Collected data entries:
= = = = = = =
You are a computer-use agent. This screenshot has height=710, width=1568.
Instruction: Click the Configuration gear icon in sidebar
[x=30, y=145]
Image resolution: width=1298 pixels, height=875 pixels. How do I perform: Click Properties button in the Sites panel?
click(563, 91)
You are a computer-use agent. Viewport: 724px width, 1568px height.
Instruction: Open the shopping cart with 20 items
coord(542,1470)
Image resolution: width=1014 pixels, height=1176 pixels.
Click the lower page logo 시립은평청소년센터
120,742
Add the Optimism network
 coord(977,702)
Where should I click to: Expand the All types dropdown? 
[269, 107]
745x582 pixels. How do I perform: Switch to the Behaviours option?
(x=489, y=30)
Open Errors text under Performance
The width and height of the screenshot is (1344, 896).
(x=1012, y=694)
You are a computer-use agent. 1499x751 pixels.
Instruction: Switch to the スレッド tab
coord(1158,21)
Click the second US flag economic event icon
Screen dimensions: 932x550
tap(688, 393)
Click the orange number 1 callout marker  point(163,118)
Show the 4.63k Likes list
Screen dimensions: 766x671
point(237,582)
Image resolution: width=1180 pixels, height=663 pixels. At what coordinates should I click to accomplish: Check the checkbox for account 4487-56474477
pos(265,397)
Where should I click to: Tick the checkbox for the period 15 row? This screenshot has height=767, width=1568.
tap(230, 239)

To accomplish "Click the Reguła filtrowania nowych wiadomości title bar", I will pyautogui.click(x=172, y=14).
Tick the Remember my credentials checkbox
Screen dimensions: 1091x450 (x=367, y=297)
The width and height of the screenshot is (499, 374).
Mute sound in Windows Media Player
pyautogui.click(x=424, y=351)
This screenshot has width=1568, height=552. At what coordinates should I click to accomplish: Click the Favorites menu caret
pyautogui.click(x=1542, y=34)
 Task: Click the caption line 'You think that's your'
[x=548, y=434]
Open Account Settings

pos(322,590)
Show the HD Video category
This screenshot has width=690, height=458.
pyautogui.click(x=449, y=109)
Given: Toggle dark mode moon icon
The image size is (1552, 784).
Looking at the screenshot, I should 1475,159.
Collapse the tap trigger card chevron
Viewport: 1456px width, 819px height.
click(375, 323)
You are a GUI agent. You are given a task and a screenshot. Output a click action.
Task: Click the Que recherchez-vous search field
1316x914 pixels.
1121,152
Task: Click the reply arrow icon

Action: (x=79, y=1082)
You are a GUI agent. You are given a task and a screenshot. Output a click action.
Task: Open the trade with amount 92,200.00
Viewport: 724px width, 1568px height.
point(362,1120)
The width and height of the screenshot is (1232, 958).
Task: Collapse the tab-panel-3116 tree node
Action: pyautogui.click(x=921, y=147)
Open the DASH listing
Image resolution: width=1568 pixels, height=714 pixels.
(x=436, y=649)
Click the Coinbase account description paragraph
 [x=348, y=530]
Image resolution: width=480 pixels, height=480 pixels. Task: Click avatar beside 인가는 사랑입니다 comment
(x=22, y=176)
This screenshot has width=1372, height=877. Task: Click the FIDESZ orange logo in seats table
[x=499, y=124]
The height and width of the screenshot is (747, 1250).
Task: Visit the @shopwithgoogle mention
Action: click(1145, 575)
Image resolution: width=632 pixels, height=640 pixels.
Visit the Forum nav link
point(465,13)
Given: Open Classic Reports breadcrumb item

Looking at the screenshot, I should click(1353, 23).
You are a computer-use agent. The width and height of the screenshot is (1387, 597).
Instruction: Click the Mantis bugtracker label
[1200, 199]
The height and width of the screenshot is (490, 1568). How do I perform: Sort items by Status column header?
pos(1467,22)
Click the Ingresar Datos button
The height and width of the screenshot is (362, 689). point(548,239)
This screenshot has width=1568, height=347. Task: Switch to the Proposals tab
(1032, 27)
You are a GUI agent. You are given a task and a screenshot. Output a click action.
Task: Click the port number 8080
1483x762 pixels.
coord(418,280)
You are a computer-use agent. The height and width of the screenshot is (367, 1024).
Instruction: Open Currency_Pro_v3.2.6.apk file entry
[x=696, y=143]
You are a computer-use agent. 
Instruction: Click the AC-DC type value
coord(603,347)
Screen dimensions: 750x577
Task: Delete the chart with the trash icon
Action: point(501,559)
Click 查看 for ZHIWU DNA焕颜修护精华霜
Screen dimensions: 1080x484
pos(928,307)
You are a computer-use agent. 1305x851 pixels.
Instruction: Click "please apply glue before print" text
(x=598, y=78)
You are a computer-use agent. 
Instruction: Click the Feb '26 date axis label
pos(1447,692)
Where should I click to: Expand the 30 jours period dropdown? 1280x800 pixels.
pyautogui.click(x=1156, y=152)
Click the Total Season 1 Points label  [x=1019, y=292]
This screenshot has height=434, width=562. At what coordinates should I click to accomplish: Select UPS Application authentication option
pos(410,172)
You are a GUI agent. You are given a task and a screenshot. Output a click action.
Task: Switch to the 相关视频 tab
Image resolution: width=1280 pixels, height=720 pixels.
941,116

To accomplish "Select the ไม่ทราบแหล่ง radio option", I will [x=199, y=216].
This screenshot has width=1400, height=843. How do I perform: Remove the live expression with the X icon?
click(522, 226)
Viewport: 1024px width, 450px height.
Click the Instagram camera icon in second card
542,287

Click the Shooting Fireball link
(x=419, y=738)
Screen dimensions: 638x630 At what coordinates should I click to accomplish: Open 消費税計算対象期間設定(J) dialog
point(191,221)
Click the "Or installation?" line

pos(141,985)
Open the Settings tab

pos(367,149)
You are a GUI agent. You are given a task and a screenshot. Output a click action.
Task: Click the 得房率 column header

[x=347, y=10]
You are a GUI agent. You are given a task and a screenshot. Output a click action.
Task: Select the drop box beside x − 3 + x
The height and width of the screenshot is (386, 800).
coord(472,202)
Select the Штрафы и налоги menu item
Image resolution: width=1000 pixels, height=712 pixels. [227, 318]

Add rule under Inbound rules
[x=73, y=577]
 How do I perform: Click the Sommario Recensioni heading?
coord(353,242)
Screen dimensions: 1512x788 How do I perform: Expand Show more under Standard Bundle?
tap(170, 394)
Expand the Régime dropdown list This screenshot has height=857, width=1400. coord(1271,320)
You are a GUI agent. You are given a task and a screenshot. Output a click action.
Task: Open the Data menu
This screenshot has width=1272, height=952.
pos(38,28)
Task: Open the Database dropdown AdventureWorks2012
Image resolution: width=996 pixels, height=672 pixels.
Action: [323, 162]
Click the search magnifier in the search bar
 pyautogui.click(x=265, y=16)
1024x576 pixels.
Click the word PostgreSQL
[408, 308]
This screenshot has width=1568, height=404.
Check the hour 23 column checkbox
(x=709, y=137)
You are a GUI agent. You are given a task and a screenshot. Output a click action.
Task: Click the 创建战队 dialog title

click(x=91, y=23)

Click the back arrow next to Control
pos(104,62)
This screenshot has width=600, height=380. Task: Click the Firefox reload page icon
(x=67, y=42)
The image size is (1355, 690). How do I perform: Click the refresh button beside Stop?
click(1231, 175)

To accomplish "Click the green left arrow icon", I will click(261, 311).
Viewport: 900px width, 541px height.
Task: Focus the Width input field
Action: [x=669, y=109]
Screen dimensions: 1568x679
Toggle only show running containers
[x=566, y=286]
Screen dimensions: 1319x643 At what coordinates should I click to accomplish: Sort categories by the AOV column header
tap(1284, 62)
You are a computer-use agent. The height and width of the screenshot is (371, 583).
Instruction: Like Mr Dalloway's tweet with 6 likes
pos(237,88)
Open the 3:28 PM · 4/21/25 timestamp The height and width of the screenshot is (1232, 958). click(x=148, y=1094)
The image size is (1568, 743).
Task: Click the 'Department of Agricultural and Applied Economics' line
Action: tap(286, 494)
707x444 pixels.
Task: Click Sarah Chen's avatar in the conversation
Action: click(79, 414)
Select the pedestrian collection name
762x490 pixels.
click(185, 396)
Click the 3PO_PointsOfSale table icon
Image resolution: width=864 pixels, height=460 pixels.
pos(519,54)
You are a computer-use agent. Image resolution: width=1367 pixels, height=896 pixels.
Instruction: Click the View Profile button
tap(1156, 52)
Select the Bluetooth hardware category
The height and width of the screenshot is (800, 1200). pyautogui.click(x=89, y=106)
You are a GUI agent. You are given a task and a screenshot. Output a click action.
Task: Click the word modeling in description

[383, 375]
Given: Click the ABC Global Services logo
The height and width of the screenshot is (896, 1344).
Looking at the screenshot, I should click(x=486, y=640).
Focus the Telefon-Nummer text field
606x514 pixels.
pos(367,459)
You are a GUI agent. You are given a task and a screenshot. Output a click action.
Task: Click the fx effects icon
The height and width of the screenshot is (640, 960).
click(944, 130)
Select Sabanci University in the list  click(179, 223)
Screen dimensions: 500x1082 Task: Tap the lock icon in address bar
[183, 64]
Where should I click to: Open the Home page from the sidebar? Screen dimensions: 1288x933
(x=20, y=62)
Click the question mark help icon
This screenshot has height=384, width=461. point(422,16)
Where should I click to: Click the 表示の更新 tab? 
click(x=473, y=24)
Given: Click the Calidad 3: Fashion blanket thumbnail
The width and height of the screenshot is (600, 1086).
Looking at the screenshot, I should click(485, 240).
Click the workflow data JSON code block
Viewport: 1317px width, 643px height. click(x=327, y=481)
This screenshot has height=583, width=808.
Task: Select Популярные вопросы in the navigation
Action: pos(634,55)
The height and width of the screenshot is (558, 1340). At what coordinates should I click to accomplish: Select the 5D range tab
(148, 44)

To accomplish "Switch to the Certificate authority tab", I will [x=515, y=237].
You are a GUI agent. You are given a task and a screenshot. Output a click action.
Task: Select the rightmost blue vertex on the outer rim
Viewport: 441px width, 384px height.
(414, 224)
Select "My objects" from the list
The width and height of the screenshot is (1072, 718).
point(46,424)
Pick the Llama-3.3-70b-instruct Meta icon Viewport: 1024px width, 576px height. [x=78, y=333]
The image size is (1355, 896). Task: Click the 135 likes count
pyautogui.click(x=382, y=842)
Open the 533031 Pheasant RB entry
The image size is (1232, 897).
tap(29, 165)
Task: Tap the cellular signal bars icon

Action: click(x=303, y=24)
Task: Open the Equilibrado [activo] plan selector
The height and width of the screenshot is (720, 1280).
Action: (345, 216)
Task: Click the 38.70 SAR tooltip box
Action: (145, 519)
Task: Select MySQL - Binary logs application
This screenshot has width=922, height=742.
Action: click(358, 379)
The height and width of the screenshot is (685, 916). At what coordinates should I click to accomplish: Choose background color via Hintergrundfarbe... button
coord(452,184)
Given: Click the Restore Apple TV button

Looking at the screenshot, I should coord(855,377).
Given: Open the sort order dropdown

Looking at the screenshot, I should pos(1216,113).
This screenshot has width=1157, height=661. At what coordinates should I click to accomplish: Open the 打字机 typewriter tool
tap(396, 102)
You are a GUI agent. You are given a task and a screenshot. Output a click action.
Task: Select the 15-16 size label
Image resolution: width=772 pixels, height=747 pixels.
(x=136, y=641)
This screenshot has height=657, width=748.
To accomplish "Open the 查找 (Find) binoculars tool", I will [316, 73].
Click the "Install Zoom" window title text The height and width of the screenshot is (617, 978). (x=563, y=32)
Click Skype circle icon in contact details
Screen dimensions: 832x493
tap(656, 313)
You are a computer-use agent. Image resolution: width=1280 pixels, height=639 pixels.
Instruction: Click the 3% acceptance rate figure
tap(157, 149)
= = = = = = =
■ THE PROBLEM:
From the entries, find how many lines contain "computer" and give the number alone.

■ SOLUTION FOR THIS TASK:
11